Sereno asks SC more time to respond on show cause order

MANILA The camp of former Chief Justice Maria Lourdes Sereno on Friday filed a motion asking the Supreme Court (SC) to give her more time to respond on the show cause order in connection with the SC ruling on the quo warranto petition against her.

Lawyer Josalee Deinla, one of Sereno's spokespersons, said they had asked the SC to give them 15 more days, or until June 9, to respond to the show cause order.

In its May 11 ruling, the High Court directed Sereno to show cause within 10 days from receipt of notice why she should not be sanctioned for violating the Code of Professional Responsibility and the Code of Judicial Conduct for transgressing the sub judice rule and for casting aspersions and ill motives to the members of the Supreme Court.
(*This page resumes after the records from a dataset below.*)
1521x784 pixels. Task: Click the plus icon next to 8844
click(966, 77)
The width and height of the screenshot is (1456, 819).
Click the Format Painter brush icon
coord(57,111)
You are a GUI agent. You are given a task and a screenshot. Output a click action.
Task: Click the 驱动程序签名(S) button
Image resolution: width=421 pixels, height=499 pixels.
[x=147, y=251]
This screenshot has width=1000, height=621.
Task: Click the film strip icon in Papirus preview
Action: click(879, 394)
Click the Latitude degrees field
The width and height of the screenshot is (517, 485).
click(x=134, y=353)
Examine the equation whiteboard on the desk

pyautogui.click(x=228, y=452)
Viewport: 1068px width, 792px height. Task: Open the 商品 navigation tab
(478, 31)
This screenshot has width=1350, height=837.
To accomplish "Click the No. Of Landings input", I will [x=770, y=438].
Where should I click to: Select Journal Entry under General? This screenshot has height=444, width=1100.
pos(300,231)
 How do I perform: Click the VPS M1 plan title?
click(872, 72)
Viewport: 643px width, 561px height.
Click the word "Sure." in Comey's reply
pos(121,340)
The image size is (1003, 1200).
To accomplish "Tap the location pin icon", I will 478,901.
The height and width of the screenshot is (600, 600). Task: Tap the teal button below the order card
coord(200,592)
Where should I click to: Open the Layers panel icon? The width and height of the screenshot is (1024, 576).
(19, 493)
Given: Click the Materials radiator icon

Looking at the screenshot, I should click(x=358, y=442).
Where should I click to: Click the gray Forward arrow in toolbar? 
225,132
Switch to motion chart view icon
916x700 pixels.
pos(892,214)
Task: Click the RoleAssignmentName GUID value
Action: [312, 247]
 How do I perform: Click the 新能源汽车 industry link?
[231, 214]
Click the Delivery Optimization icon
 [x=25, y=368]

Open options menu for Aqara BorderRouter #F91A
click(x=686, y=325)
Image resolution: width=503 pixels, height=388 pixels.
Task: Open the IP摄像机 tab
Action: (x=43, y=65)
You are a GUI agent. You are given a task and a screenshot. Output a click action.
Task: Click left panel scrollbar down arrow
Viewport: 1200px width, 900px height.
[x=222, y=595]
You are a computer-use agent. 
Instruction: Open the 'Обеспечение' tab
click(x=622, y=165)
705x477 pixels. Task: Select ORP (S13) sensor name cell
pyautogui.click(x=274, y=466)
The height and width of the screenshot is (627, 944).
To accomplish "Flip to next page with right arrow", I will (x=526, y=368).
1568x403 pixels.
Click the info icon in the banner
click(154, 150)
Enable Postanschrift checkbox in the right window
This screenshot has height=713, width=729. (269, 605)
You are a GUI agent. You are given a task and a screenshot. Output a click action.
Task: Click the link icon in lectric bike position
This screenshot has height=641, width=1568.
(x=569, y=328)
When this petition for quo warranto was filed, respondent (Sereno) continuously refuses to recognize this Court's (SC's) jurisdiction. Instead of participating in the process and answering the charges against her truthfully to assist in the expeditious resolution of the matter, respondent opted to proceed to a nationwide campaign, conducting speeches and accepting interviews, discussing the merits of the case and making comments thereon to vilify the members of the Congress, cast aspersions on the impartiality of the members of the Court, degrade the faith of the people to the Judiciary, and falsely impute ill motives against the government that it is orchestrating the charges against her, stated the 153-page decision, penned by Associate Justice Noel Tijam.

It is well-nigh unthinkable for respondent to profess deprivation of due process when she herself chose to litigate her case before the media, it added.

The SC stressed the bar on parties discussing their case in public as it explained that this rule, the sub judice, is even applied to lawyers and judges since it is mandated by the Code of Professional Responsibility and the Code of Judicial Conduct.

The SC said Sereno's behavior of disdain and contempt towards some High Court justices, whom she dubbed as the Biased 5 originally, and later Biased 6, can no longer be tolerated.

"She may be held liable for disbarment for violating the Canons of Professional Responsibility for violating the sub judice rule by repeatedly discussing the merits of the quo warranto petition in different fora and for casting aspersions and ill motives to the members of the Court even before a decision is made, designed to affect the results of the Court's collegial vote and influence public opinion. This wrongful actuation exemplify a poor regard for the judicial system and may amount to conduct unbecoming of a Justice and a lawyer, it reads.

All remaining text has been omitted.